‘The hour of Europe has dawned.” That 1991 quotation from the former Luxembourg foreign minister and European Union Council President Jacques Poos, was one of the great acid epitaphs on that decade’s wars in Yugoslavia. In fact, Europe was paralyzed during the continent’s worst warfare since World War II, and it took strong American leadership and NATO to end the bloodshed.
Today, though, when Russia’s seizure of Crimea represents the most flagrant offense against the international order in more than two decades, it’s worth recalling that remark, because now it is Europe’s moment — whether it likes it or not. American leadership may be vital for preventing further aggression by Vladimir Putin, but without decisive, sustained European action, there is no way to impose the costs that President Obama and other leaders rightly believe are essential for curbing Russian misbehavior.
Why is this round different? To begin with the obvious, there is no military option. Aircraft and other NATO forces are prudently being moved to reassure the Alliance’s eastern members. Europe has spurned decades of calls from Washington to stem the slide in its defense spending, and to demonstrate minimal seriousness over its own security, that trend must be reversed. But even if it had kept spending at Cold War levels, no one would suggest that a hot conflict with nuclear-armed Russia is conceivable.
Yes, there are symbolic gestures of disdain, such as the effective ejection of Russia from the G-8 and the blocking of its accession to other multilateral bodies, but there is no lasting bite in that.
Ukraine, now on the precipice of financial default, will need bolstering, too. But British Prime Minister David Cameron’s suggestion that the best counter to Russia is building a prosperous, “strong and democratic” Ukraine — and that this will be possible in the foreseeable future — is illusory. After years of foreign assistance and deep engagement, it is hard to see how a country that is so profoundly divided, hopelessly mismanaged, and rotten with corruption can be turned around in a reasonable timeframe.

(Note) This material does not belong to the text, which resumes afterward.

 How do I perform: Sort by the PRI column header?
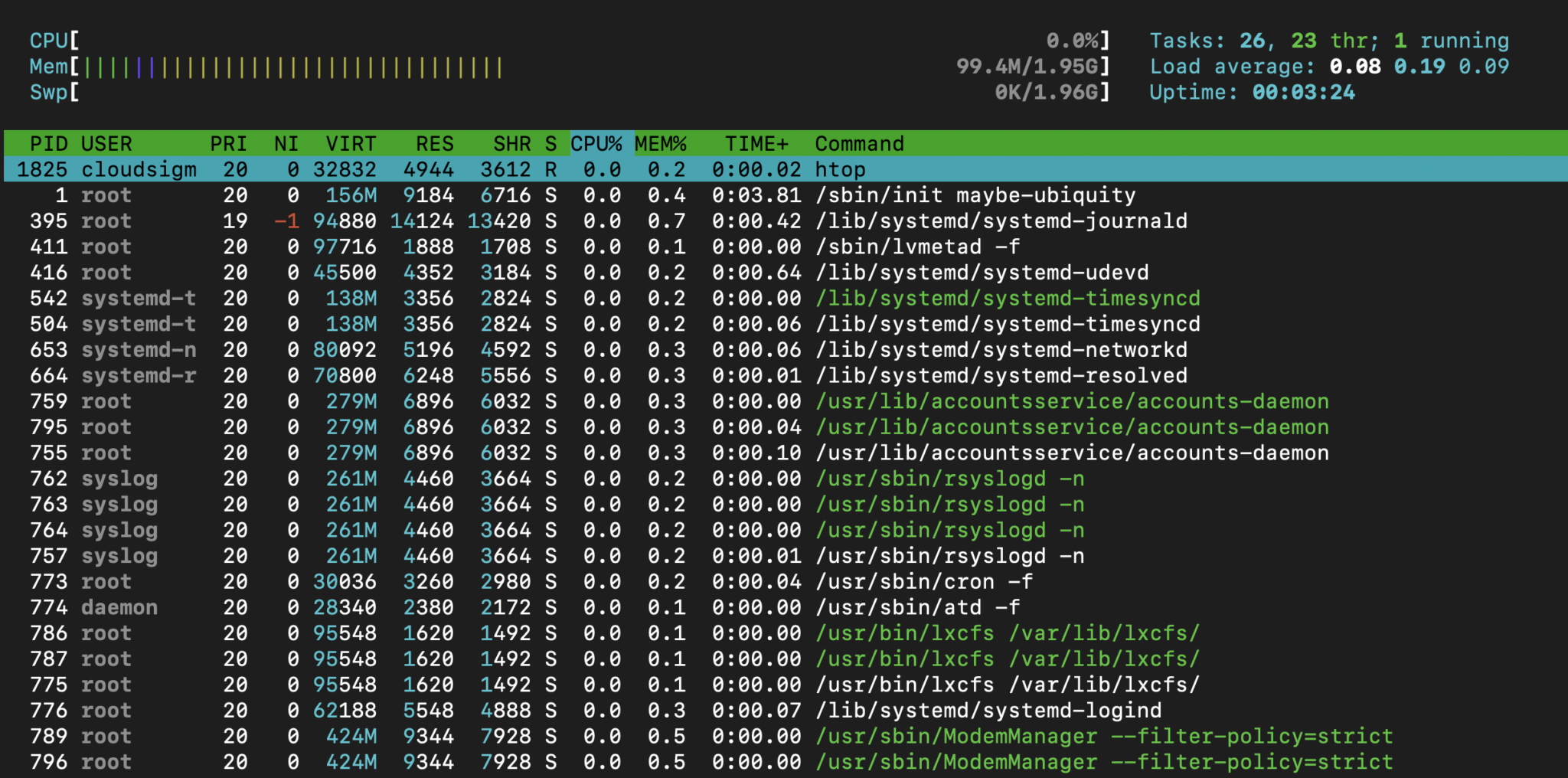pos(227,143)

Instead, the tools that matter here are economic, and only Europeans can make sanctions and the curtailment of trade work. A look at the numbers makes this clear: US trade with Russia amounts to less than $40 billion — not nothing, but not much either. The EU, however, is Russia’s largest trading partner, representing close to $400 billion, or half of all Russian trade. That, in a word, is leverage.
Neither Europeans nor Russians can afford sweeping cuts in trade, but the EU can apply pressure selectively, reduce foreign investment in Russia, and make Putin’s oligarchs feel real pain. Over time — and that means five, 10, 15 years — that is the only viable strategy.

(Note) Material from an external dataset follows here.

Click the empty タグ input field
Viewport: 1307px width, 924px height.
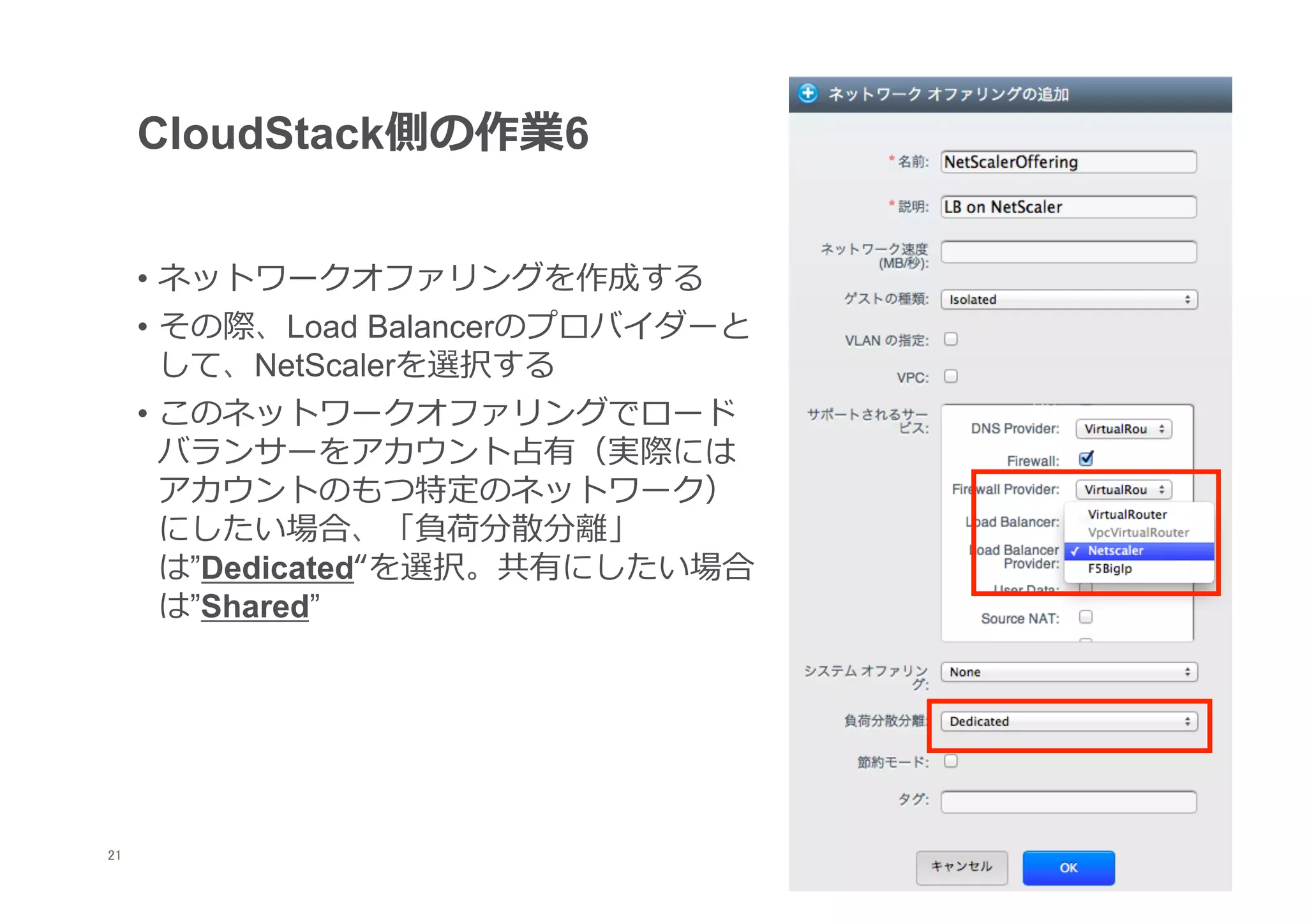pos(1068,802)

Is the EU up to this task? With decisionmaking in the hands of 27 veto-wielding members, the union is hardly suited for this kind of hard-edged action.
On the plus side of the equation, however, is the increasingly tough position taken by German Chancellor Angela Merkel, whose vote counts more than anyone’s because of the strength of the German economy. With 300,000 German jobs dependent on trade with Russia, her stance means something. Another positive sign is the surprising unity the Europeans have shown in maintaining sanctions on Iran — even if that has been a much easier case, with a longer buildup.
On the other side of the ledger, the annexation of Crimea comes at a time when the EU’s southern members remain mired in deep unemployment and debt from the euro crisis. Willingness to take on new costs associated with sanctions and aid to Ukraine or to antagonize Moscow when it supplies much of the oil and gas to those countries —
Robert Kagan famously wrote that “Americans are from Mars and Europeans are from Venus,” and part of the Venusian approach to foreign policy is to deepen interdependence between nations so that they cooperate and observe the rules of the road.
But that interdependence also creates levers for inflicting pain on those who are integrated — and therefore dependent — but heedless of the rules. If ever there was a time for the Europeans to show the virtues of their approach, the Crimean crisis is it — and their willingness to do so will have a lasting impact on stability far beyond the Black Sea.
Daniel Benjamin served as ambassador-at-large and coordinator for counterterrorism at the State Department from 2009 to 2012. He is now director of Dartmouth’s John Sloan Dickey Center for International Understanding.